And the finale carries through on it really well. Jod's thing, the source of his bitterness, was this idea of 'no one is coming to save you'. When Wim says the Jedi are coming, Jod doesn't say the Jedi aren't real, or they're not heroes or anything like that. He says, "The Jedi are dead." And that's what's at his center. To him the Jedi are good, they are heroes. The jedi who trained him was the only one who ever looked out for him and tried to protect him. And she died. It's not that the Jedi aren't good, they're just dead. Good is real to Jod, it's just not enough. It's 'just pinpricks of light'. Good can't protect you. No one can but you.
And the finale picks up that idea and challenges it. Because the kids have learned and grown and are able to use that to save the day, but they don't have to do it alone. Wim's dad and Fern's mom are both right there with them in the end.

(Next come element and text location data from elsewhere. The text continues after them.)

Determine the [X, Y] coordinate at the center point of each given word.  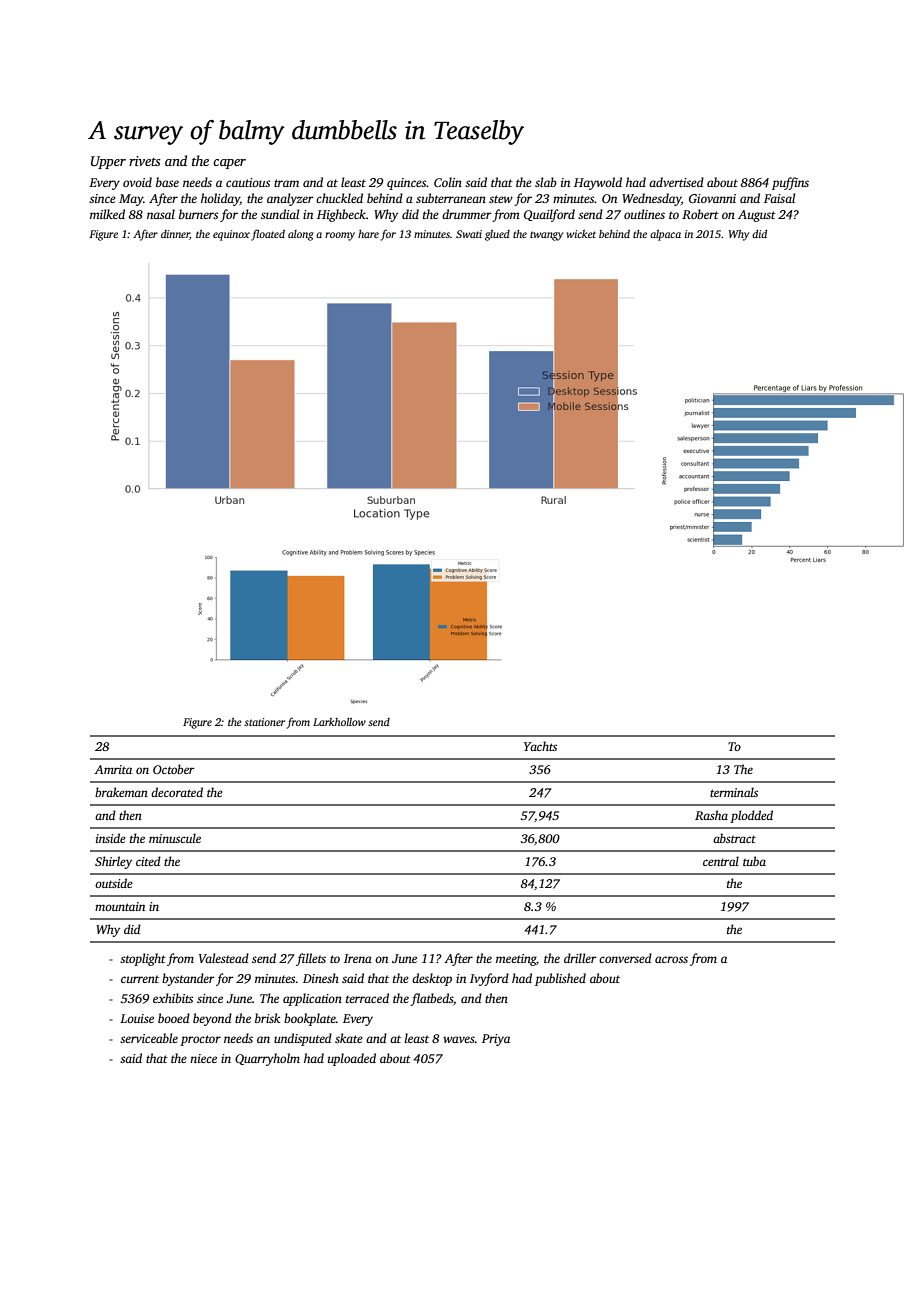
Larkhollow [339, 722]
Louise [137, 1018]
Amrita [113, 769]
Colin [448, 182]
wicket [581, 234]
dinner [175, 235]
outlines [644, 214]
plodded [751, 816]
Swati [469, 234]
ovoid [137, 182]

It's the parents who are actually the ones to bring down the barrier (by listening to their kids, by trusting them, and by having faith that there IS good in the world so they can protect their kids but they don't have to literally hide them away from the world to do so). And then when the barrier is down there is good out there waiting to help. Someone bigger wanting to help! Someone to protect! The pinpricks of light were x-wings waiting to swoop in! The real good guys were REAL.
So Jod is wrong that no one will save you. The kids get to grow without being forced to lose their childhood because they still have grownups to help them.